Data under study:
....

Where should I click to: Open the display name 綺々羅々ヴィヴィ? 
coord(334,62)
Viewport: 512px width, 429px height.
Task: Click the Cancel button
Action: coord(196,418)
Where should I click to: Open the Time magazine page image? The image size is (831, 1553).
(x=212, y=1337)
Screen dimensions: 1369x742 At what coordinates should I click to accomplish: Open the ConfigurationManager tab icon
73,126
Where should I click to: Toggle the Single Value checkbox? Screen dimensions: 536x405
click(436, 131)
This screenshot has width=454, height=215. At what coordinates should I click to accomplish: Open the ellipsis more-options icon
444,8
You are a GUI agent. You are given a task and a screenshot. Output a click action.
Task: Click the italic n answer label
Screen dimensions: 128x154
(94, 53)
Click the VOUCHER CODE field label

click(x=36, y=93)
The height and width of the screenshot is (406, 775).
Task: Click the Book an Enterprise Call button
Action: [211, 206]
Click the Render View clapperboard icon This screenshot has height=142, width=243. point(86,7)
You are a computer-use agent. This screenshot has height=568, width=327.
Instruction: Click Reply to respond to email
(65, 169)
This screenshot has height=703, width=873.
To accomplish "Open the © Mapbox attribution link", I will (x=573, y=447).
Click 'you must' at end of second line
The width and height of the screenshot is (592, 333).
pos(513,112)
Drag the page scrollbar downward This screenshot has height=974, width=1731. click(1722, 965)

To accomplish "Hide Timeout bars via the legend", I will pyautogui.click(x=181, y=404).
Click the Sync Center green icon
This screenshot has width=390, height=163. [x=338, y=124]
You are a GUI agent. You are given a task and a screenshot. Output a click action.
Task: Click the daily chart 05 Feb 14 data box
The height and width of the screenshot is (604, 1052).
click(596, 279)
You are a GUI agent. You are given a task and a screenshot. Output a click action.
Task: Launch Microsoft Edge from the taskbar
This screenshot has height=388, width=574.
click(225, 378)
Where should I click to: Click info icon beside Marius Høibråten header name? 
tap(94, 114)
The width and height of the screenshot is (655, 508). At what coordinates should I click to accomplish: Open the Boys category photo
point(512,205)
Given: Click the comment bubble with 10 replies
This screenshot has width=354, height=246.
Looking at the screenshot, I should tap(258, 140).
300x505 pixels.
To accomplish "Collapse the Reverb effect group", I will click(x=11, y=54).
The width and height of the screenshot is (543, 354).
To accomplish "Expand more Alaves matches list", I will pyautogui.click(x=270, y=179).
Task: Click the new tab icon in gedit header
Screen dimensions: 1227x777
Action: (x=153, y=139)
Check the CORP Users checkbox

....

Exercise description:
Write out, word for word, the line that contains "This screenshot has height=388, width=574." and every line after it through the last line of the listing.

Problem solution:
This screenshot has height=388, width=574.
click(225, 378)
Where should I click to: Click info icon beside Marius Høibråten header name? 
tap(94, 114)
The width and height of the screenshot is (655, 508). At what coordinates should I click to accomplish: Open the Boys category photo
point(512,205)
Given: Click the comment bubble with 10 replies
This screenshot has width=354, height=246.
Looking at the screenshot, I should tap(258, 140).
300x505 pixels.
To accomplish "Collapse the Reverb effect group", I will click(x=11, y=54).
The width and height of the screenshot is (543, 354).
To accomplish "Expand more Alaves matches list", I will pyautogui.click(x=270, y=179).
Task: Click the new tab icon in gedit header
Screen dimensions: 1227x777
Action: (x=153, y=139)
Check the CORP Users checkbox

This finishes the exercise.